Recently, a substantial attention to reliability of these parameters have been devoted, among others, due to increasing importance of PH in knee replacement surgery, tibial osteotomy, and anterior cruciate ligament reconstruction[3,7,8]. However, such routine tasks are tedious, time-consuming, and prone to considerable inter-observer and intraobserver variability[9]. In recent years, deep-learning (DL) algorithms have gained popularity in medicine, particularly in different aspects of orthopedics[10-12]. They have been used for image classification[13], fracture detection[14] or osteoarthritis diagnosis[15]. Moreover, DL algorithms have also been developed for automatic segmentation of bones on X-ray images to estimate hallux-valgus angles, axial alignment[16,17] and skeletal metastases[18]. Bone segmentation on X-ray images enables calculation of critical radiological parameters. It is a very difficult task[19], but some work has been done in this area[20,21].
To the best of our knowledge, there are no papers describing the application of neural networks for segmentation of lateral knee radiographs and measurements of patellar indexes on high-resolution radiographs. The method is automatic as it detects the region of interest (ROI) with the patella and proximal tibia region on a high-resolution radiograph, performs bone segmentation on the cropped ROI and then calculates the patellar indexes. The rest of the article is organized as follows. In the next Section we present our dataset for training You Only Look Once (YOLO) neural network, our dataset for training U-Net neural network, training procedure to achieve assumed Dice score and our algorithm for automated calculation of patellar indexes using segmented bones. In the following Section we present experimental results. The last part is devoted to discussion and conclusions.
The overall pipeline of our method is shown in Figure 1. In order to detect ROI on radiographs we trained a YOLO neural network[22]. We have trained a U-Net model for automatic segmentation of bones of interest. The U-Net segmented the patella and tibia bones. On the segmented patella we extracted two landmark points and then fitted a patellar articular joint line to them. A second line has been fitted to the segmented proximal tibial articular surface. These lines have been used to calculate the CD and the BP indexes. The CD and BP indexes estimated in such a way have been compared with indexes calculated by medical doctors. The YOLO and U-Net networks have been trained on data collected and labelled by us. Radiological images were acquired using Shimadzu BR120 X-Ray Stand (Shimadzu Medical Systems, United States) and CDXI Software (Canon, United States).
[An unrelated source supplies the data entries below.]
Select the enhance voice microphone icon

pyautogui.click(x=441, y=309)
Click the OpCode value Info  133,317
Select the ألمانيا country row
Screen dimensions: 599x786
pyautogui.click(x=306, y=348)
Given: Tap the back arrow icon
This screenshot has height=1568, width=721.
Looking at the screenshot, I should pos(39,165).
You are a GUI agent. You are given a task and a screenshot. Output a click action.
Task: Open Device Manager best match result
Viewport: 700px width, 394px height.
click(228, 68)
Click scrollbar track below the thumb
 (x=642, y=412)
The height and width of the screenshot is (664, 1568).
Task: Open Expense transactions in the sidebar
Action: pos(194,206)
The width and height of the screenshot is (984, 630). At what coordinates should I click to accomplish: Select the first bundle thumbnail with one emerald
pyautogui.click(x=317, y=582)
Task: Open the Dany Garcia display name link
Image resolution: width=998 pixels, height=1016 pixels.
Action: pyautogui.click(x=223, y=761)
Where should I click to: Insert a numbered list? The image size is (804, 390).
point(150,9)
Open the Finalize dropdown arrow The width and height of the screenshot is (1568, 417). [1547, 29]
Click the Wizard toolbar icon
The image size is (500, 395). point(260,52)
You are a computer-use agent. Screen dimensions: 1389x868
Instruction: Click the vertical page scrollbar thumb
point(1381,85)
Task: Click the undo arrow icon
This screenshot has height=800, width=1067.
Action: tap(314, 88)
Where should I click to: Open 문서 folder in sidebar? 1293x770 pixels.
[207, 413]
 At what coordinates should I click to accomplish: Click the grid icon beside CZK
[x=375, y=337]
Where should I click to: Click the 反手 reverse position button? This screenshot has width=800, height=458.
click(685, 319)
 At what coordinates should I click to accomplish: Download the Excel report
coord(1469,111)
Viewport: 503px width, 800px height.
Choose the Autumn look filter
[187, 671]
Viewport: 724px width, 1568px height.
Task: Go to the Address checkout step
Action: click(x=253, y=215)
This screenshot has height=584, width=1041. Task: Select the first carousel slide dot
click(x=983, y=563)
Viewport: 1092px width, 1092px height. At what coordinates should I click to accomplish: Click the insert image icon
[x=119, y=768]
In this research, retrospective analysis of prospectively collected images was conducted on radiographs from an electronic database acquired in our institution. Patients whose radiographs were included in this study were examined in the authors’ institution from January 2019 to April 2021. We collected a dataset for ROI detection and a dataset for bone segmentation. A dataset used for training the YOLO neural network is described below. The flowchart of data collection and methodology of training a U-Net neural network for bone segmentation is depicted in Figure 2 and described in more detail in subsequent paragraphs.
The images in our database are high-resolution images, and only a portion of the radiographs contains pixels belonging to the knee and patella, which are required for calculation of BP and CD indexes. Thus, a YOLO neural network has been used to automatically detect the area of interest[23], i.e., the patella and the proximal tibial artricular surface. One thousand radiographs from our database were selected, anonymized and then manually labeled. On each image we manually determined a rectangle surrounding the patella and a second rectangle surrounding the proximal tibial artricular surface. The YOLO neural network has been trained on 900 images and evaluated on 20 images.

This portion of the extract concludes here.